Request A: In the band history passage, where was the 1965 recording made?
Request B: From the band history passage, copy everything from "The Laser Beats" down to "teenage viewing public.".
Request C: Using the band history passage, decide whether each statement agrees with it: (i) The band won the Battle of the Bands in 1964 with KRIZ radio. (ii) FM stations in the area mainly played rock music at that time. (iii) Rehearsals were held at Jerry Hicks's house on Indian School Road.

The Laser Beats with Neal (on the left).
'Rampage' was written by Steve Hudson and 'The Night Riders' for a theme song of a video production that Jerry Hicks and his wife were going to produce for KPHO channel 5. It was recorded in 1965 at Audio Recorders on 7th Street. Black/White video tapes were made so you could film on locations that year. We had been having rehearsals for acting and character study at Jerry Hick's house on Indian School Road. Some of the camera people were supposed to come over and work with us. At the time Channel 3, then ABC, had 'American Bandstand' and 'Arizona Bandstand' for their teenage viewing public.
Channel 5 was trying to find something to compete with ABC, sure they had 'Wallace and Ladmo' but they were mostly for the younger kids so they wanted us because we had just won the 'Battle of the Bands' for the second year in a row at the Arizona State Car Show. First in 1964 with KRIZ radio, and the next year for KRUX radio, both of them AM stations, FM was only classical here then. We also were suppose to have Vonda Kay Van Dyke, Miss Arizona, help with the acting parts. Neal was a very funny actor! You gotta love that!

Supplied data:

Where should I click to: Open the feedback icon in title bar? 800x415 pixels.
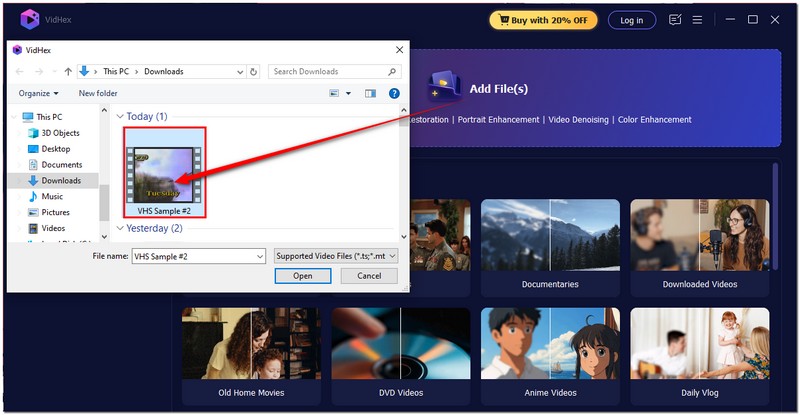[675, 20]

Answer A: At Audio Recorders on 7th Street.

Answer B:
The Laser Beats with Neal (on the left).
'Rampage' was written by Steve Hudson and 'The Night Riders' for a theme song of a video production that Jerry Hicks and his wife were going to produce for KPHO channel 5. It was recorded in 1965 at Audio Recorders on 7th Street. Black/White video tapes were made so you could film on locations that year. We had been having rehearsals for acting and character study at Jerry Hick's house on Indian School Road. Some of the camera people were supposed to come over and work with us. At the time Channel 3, then ABC, had 'American Bandstand' and 'Arizona Bandstand' for their teenage viewing public.

Answer C:
(i) Yes: "First in 1964 with KRIZ radio"
(ii) No: "FM was only classical here then"
(iii) Yes: "We had been having rehearsals for acting and character study at Jerry Hick's house on Indian School Road"